> [EXERCISE REQUIREMENTS]: Copy the data word for word, from the line with "has width=513, height=544." up to and including the line with "The width and height of the screenshot is (1000, 1000).".

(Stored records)
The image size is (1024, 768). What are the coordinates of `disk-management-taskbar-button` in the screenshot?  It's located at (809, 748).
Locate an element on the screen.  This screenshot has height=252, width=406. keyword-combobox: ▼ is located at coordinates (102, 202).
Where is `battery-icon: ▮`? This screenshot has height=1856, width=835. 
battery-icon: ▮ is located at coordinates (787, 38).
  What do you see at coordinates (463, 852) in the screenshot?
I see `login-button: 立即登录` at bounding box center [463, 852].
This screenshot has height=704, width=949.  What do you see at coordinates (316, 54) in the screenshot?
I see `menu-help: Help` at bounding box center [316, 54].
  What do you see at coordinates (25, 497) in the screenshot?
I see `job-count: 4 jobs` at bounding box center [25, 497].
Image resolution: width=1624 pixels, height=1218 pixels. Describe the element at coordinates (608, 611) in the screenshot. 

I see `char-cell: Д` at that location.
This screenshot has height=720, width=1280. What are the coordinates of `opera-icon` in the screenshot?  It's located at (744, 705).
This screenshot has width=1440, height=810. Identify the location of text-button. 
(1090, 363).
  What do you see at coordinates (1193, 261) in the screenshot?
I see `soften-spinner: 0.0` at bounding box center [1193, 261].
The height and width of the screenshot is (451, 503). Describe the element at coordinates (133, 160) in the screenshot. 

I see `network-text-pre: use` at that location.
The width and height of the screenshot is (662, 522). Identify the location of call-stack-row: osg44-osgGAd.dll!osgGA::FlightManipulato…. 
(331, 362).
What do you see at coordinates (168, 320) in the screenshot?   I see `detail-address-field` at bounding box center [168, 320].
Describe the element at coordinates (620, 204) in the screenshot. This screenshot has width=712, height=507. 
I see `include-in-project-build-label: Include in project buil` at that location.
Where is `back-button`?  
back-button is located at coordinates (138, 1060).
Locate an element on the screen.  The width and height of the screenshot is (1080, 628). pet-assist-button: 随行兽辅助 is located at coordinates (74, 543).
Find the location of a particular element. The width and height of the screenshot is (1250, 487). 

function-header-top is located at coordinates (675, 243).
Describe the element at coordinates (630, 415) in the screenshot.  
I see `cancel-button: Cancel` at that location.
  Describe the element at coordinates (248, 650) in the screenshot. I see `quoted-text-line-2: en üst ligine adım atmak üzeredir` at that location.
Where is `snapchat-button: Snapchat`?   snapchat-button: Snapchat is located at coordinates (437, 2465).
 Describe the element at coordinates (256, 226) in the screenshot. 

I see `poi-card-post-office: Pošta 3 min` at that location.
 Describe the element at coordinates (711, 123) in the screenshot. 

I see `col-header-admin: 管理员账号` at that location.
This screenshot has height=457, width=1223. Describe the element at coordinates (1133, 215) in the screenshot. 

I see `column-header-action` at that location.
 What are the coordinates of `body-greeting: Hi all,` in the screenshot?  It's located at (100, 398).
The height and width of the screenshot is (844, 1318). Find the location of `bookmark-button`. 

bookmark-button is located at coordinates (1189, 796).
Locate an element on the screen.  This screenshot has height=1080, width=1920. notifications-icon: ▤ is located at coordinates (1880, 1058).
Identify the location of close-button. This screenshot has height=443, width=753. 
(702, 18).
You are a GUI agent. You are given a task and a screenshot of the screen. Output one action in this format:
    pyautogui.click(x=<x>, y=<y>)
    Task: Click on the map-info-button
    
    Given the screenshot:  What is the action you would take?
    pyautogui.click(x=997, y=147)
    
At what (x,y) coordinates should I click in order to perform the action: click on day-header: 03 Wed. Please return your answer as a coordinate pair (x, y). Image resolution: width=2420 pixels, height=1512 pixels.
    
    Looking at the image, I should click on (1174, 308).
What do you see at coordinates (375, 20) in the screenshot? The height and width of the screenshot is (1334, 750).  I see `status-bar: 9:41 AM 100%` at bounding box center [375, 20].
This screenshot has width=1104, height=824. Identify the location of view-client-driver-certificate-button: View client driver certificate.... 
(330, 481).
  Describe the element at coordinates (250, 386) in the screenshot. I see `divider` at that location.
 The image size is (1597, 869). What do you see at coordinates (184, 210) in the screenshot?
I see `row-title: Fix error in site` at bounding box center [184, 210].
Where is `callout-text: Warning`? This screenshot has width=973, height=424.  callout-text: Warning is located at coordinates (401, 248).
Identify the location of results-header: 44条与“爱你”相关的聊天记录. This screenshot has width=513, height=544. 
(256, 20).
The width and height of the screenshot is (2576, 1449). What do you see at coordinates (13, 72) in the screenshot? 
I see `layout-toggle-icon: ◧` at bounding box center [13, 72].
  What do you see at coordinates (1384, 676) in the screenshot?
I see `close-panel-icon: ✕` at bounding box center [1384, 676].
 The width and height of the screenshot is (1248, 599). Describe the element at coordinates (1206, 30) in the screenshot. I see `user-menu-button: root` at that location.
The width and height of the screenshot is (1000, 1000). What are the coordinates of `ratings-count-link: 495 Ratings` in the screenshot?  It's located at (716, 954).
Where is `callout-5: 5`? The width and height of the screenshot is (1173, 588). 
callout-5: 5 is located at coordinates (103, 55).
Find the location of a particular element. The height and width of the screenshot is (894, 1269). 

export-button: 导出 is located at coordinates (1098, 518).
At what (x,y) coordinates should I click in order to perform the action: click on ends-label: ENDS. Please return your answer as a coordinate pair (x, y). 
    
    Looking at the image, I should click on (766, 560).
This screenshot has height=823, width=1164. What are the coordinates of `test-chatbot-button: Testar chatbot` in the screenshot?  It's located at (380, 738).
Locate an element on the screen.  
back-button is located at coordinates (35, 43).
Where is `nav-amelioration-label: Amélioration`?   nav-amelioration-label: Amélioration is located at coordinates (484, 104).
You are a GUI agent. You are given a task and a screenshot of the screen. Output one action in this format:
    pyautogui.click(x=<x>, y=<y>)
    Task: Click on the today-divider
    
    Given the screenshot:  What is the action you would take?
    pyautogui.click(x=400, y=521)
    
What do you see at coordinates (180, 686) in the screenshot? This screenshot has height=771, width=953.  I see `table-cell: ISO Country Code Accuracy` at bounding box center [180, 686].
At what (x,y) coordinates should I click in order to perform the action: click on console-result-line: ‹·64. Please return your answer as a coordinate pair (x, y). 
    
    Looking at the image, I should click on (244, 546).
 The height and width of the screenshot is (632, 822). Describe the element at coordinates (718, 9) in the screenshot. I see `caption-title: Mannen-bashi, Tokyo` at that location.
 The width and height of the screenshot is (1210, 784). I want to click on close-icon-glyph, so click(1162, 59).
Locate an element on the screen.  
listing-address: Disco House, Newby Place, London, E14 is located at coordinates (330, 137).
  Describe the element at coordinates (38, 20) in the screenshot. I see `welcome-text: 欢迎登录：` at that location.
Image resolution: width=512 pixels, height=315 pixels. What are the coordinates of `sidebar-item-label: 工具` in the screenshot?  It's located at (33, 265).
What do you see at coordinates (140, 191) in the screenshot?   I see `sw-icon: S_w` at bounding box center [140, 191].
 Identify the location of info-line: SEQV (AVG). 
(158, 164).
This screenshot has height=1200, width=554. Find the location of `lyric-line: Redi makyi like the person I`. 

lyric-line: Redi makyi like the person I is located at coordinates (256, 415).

> [RESULT]:
Identify the location of results-header: 44条与“爱你”相关的聊天记录. This screenshot has width=513, height=544. 
(256, 20).
The width and height of the screenshot is (2576, 1449). What do you see at coordinates (13, 72) in the screenshot? 
I see `layout-toggle-icon: ◧` at bounding box center [13, 72].
  What do you see at coordinates (1384, 676) in the screenshot?
I see `close-panel-icon: ✕` at bounding box center [1384, 676].
 The width and height of the screenshot is (1248, 599). Describe the element at coordinates (1206, 30) in the screenshot. I see `user-menu-button: root` at that location.
The width and height of the screenshot is (1000, 1000). What are the coordinates of `ratings-count-link: 495 Ratings` in the screenshot?  It's located at (716, 954).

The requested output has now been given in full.